Task requirements
Reproduce the records below word for word, leaving out the pictures.
### Records provided
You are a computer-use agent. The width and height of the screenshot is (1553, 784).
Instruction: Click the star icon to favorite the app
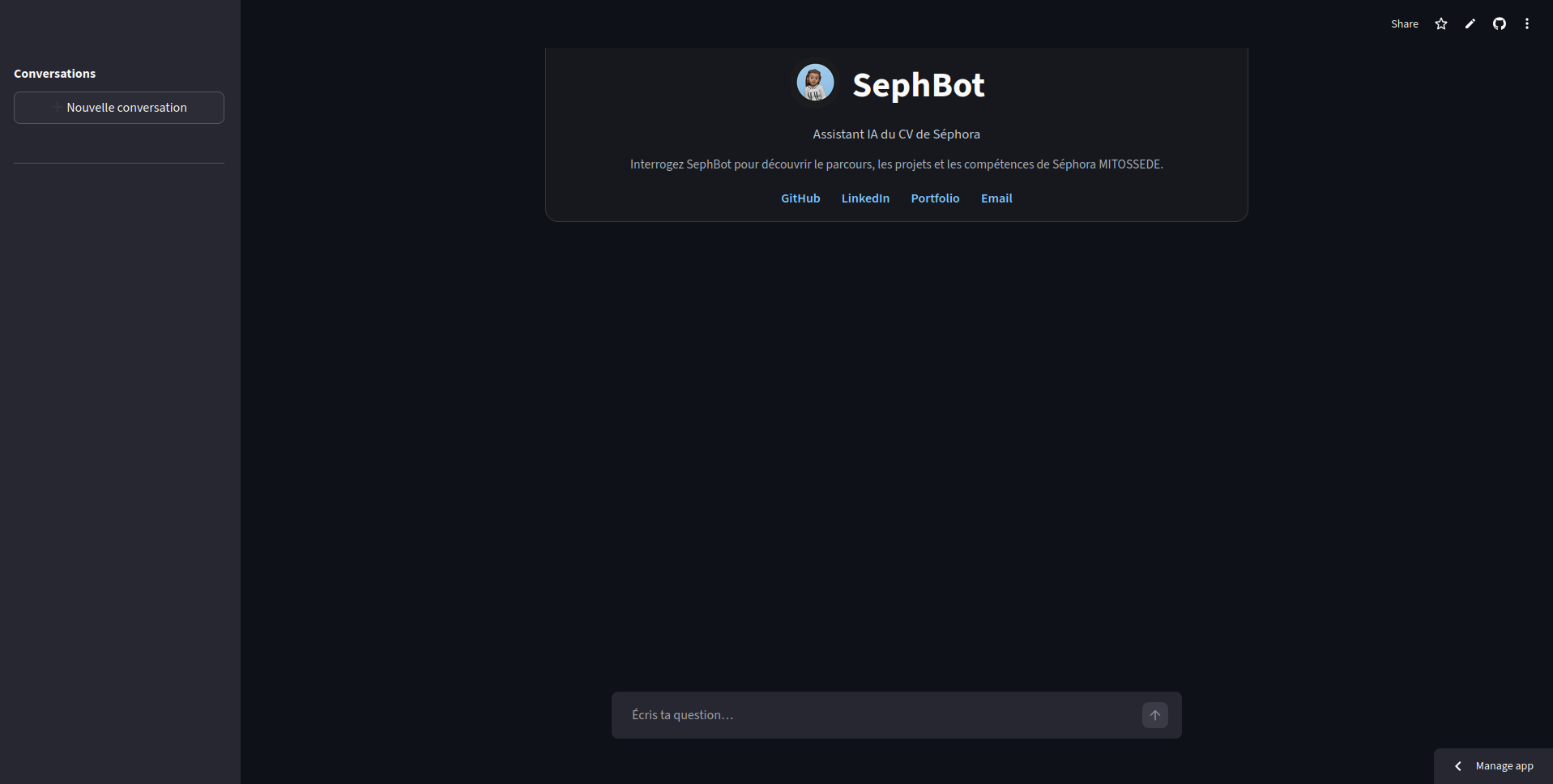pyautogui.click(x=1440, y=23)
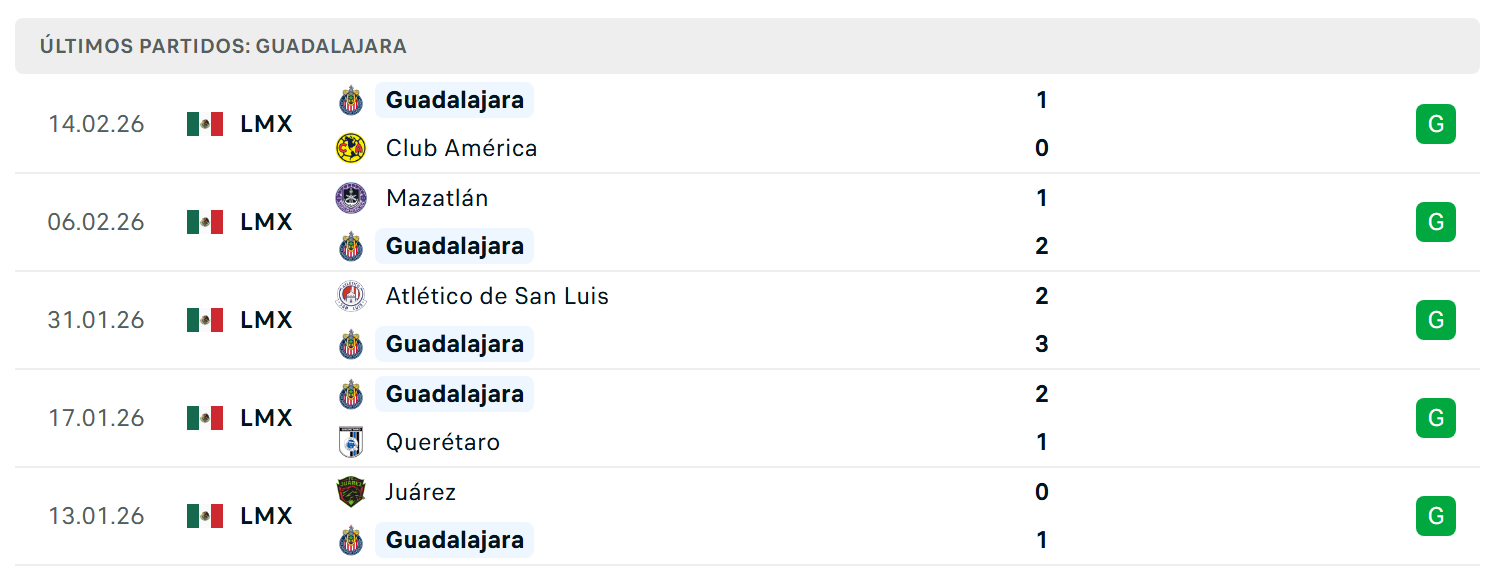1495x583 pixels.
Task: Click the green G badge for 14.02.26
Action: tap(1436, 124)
######
Final answer
You are a computer-use agent. The width and height of the screenshot is (1553, 784).
Instruction: Click the star icon to favorite the app
pyautogui.click(x=1440, y=23)
1495x583 pixels.
Task: Click the green G badge for 14.02.26
Action: tap(1436, 124)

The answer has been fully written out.